I have published three blog posts regarding the abusive grand-jury subpoena that federal prosecutors in the Robert Kahre case served on the Las Vegas Review Journal:
Kahre’s Prosecutors Are Going Nutso (June 12)
Federal Prosecutors Buckle on Abusive Subpoena in Kahre Case (June 17)
Suppressing Free Speech Here at Home (June 25)
Dozens of people had posted online comments under a news article that the Review-Journal had posted about the case, most of which were critical of the prosecution.
The subpoena initially demanded production of identifying information of all the commentators. Later, in an implicit acknowledgement that the subpoena was overbroad, federal prosecutors agreed to reduce its scope to two commentators. One commentator had suggested that if the jury returned a guilty verdict, the jurors should be hung. The other one bet fictional Star Wars money that one of the prosecutors wouldn’t reach his next birthday.
While the paper had resisted the original subpoena for being overbroad, the paper announced an intention to comply with the modified subpoena. According to the paper’s editor, Thomas Mitchell, “We want to be good citizens and do the proper thing.”
However, before the material was turned over, the ACLU intervened in the case by filing a motion to quash the subpoena. The ACLU specifically requested the paper to delay production of the information until the federal judge had ruled on the ACLU’s request.
The paper, however, apparently decided to reject the ACLU’s request and went ahead and turned over the information to the prosecutors. Of course, no doubt that’s what the prosecutors would argue is what being a “good citizen” is all about — ratting on government critics before allowing a federal judge to rule on whether it is necessary to do so.
Meanwhile, according to a press release issued by the ACLU of Nevada, the prosecutors began filing secret pleadings in the case, so secret in fact that not even the ACLU has been permitted to see them. That obviously makes it difficult for the ACLU to respond to whatever the prosecutors have told the judge in secret.
Such secrecy is extremely unusual, even bordering on the bizarre. After all, the Kahre case is one alleging tax evasion, and the subpoena issue involves matters relating to the First Amendment and privacy. It’s not like there are national-security issues involved here.
In fact, historically America has stood against secret judicial proceedings, which were the hallmark of judicial proceedings in the Soviet Union and Nazi Germany and still are the hallmark in communist China. The fact that federal prosecutors are being permitted to get away with such bizarre conduct in a federal proceeding in an American court is truly phenomenal.
To the ACLU’s credit, it still is litigating the matter, notwithstanding the government’s claim that the issue is now moot given that the paper has already delivered the information to the prosecutors. The ACLU is contending that the government should be prohibited from utilizing the information and should be ordered to destroy it.
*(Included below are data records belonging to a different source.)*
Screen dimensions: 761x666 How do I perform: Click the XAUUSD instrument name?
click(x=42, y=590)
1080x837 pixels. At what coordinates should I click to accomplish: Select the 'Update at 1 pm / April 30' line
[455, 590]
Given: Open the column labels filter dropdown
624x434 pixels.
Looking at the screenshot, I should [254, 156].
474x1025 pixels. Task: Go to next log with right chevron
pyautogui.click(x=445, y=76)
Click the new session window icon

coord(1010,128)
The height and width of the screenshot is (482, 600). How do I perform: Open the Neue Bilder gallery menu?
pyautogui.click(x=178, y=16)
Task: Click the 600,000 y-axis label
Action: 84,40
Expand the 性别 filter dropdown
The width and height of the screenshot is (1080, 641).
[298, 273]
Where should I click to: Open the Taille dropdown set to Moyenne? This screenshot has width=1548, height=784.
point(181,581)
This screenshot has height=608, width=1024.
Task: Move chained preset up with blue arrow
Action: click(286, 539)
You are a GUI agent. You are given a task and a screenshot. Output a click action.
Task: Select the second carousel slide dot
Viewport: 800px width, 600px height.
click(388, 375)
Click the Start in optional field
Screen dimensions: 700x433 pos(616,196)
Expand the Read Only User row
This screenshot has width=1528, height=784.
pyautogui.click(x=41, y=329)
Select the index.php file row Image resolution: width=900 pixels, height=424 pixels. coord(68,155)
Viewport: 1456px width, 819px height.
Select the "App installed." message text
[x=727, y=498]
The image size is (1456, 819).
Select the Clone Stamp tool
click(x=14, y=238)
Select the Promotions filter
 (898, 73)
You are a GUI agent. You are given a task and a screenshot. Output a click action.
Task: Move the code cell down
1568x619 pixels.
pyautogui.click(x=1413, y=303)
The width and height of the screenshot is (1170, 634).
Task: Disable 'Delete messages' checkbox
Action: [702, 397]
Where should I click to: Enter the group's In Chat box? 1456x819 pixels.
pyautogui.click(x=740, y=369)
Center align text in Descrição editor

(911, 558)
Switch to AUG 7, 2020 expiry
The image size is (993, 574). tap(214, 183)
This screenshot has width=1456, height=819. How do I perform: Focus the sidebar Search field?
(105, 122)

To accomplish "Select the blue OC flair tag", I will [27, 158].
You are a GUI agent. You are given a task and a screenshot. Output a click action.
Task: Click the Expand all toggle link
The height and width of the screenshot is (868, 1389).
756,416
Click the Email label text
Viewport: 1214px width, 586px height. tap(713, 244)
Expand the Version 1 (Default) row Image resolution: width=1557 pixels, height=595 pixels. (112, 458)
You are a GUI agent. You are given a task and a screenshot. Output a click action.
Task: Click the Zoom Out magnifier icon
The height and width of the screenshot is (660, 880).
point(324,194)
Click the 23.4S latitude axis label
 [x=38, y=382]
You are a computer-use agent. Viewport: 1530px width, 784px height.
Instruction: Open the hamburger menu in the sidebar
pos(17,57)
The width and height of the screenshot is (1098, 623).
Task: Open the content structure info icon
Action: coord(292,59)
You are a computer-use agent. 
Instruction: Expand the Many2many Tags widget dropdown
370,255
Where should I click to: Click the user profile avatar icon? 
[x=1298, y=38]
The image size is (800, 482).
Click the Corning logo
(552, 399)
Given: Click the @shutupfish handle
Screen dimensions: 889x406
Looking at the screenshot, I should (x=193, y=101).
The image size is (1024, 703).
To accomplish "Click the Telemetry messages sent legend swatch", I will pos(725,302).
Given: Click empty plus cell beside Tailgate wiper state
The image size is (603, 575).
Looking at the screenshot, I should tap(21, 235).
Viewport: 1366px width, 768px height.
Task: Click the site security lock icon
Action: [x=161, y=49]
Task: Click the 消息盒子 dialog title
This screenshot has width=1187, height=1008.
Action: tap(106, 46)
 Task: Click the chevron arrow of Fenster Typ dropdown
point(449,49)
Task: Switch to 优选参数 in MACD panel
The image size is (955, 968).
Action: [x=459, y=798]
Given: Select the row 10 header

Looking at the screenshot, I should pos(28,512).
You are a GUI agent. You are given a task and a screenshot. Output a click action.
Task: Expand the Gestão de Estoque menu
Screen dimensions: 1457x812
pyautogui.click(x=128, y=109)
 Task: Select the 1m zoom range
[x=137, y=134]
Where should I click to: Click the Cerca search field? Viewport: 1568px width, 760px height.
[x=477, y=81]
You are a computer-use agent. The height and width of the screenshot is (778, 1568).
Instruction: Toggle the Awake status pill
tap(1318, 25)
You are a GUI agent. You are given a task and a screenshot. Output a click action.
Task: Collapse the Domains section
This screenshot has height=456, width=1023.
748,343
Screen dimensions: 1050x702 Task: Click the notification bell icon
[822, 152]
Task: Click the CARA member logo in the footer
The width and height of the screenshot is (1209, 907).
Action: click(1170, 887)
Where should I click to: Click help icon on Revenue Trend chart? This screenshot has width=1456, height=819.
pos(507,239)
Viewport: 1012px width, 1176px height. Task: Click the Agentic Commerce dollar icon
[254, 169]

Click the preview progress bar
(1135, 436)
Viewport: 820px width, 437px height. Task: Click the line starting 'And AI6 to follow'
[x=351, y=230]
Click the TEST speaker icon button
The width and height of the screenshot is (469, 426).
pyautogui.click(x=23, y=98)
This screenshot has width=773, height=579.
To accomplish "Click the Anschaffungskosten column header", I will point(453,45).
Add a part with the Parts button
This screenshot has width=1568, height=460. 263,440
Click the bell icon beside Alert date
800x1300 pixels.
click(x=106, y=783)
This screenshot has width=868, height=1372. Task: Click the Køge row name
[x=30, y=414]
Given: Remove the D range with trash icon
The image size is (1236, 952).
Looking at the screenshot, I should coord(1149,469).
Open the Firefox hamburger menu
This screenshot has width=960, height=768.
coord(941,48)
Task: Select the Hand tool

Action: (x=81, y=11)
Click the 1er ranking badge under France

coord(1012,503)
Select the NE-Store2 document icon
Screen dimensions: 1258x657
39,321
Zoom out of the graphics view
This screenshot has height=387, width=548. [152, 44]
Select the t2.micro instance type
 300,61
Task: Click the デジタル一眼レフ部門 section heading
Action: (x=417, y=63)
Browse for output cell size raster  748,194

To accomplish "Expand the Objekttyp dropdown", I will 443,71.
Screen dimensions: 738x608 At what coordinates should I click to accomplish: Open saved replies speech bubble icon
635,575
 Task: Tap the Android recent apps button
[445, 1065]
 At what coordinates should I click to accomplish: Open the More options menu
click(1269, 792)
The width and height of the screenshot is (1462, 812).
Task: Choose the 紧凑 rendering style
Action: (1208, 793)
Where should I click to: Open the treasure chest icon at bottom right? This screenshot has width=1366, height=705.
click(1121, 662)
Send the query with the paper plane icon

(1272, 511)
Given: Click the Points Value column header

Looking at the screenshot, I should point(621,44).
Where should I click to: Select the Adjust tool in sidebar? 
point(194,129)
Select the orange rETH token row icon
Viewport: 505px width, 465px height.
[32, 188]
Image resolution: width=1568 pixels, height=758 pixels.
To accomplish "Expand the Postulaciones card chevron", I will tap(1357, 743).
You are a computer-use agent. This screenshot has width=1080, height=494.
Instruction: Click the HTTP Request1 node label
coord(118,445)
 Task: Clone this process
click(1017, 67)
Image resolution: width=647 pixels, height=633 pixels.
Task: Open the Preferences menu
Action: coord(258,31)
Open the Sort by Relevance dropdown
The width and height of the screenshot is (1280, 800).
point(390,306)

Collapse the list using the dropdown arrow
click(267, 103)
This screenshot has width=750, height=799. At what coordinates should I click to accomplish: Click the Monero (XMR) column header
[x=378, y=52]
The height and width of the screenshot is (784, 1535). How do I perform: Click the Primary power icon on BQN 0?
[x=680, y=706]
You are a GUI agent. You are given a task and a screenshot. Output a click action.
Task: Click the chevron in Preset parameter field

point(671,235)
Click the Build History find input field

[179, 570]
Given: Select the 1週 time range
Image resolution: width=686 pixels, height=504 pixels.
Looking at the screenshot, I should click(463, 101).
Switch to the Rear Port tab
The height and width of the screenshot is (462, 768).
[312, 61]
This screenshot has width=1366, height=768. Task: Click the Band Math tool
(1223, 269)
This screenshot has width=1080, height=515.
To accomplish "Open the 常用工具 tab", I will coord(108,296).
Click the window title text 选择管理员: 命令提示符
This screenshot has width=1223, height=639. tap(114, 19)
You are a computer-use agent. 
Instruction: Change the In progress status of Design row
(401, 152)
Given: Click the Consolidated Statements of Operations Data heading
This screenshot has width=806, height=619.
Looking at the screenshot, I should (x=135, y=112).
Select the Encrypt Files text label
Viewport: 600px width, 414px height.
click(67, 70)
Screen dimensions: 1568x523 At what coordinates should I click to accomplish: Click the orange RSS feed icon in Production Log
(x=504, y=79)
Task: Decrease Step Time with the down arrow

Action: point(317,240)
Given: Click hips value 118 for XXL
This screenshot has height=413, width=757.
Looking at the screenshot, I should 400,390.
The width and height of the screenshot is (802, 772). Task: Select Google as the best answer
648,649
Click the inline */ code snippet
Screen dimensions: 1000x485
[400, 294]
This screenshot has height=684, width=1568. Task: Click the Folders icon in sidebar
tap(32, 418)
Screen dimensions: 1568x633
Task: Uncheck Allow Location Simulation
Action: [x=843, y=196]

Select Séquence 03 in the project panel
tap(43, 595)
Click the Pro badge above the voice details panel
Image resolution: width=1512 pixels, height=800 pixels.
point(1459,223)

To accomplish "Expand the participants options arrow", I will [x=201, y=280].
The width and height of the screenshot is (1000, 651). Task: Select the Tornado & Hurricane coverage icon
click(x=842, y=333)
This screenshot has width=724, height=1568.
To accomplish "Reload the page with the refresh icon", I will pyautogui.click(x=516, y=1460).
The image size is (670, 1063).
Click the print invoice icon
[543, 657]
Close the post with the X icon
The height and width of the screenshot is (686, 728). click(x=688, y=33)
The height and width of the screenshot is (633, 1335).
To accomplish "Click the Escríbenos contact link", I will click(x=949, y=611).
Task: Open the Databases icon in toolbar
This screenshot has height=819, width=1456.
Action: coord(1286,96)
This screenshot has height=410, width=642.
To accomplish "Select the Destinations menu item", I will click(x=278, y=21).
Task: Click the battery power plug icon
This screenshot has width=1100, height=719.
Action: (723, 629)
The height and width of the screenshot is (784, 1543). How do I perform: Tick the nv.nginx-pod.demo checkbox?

Meanwhile, the trial in the Kahre case proceeds on, with the defense preparing to present its case, according to this article in the Review Journal.
Here are the two blog posts I’ve published on the Kahre case itself:
Prosecuting Robert Kahre for Embarrassing the Federal Reserve (June 3)
Federal Fraud in the Kahre Case (June 26)
Originally, the case was about Kahre’s use of gold coins and silver coins as legal tender in the payment of compensation to his workers, who reported the income to the IRS at the face value of the coins rather than the market value of the coins. In the original case, the government also threw in a criminal allegation that Kahre defrauded the IRS by treating the workers as independent contractors rather than as salaried employees.
That original case ended up with acquittals for some defendants and a hung jury for Kahre and other defendants.
According to the Review Journal, this time around the feds have thrown in an additional charge, alleging that Kahre conspired with his girlfriend to hide taxable assets “by buying shared homes in her name using falsified documents.” The government’s principal witness on this allegation is Thomas Browne, a local real estate agent whose marriage to the sister of Kahre’s girlfriend, ended in divorce. According to the Review Journal, Browne had once been Kahre’s best friend but that the “two men grew apart shortly after armed federal agents and local police” raided Kahre’s business in 2003.
No doubt Browne’s testimony against his former best friend and former sister in law is motivated by his desire to be a “good citizen” too. Never mind that the feds have promised to reduce his felony indictment to three misdemeanor counts if prosecutors conclude that his testimony has provided them with “substantial assistance” in the trial.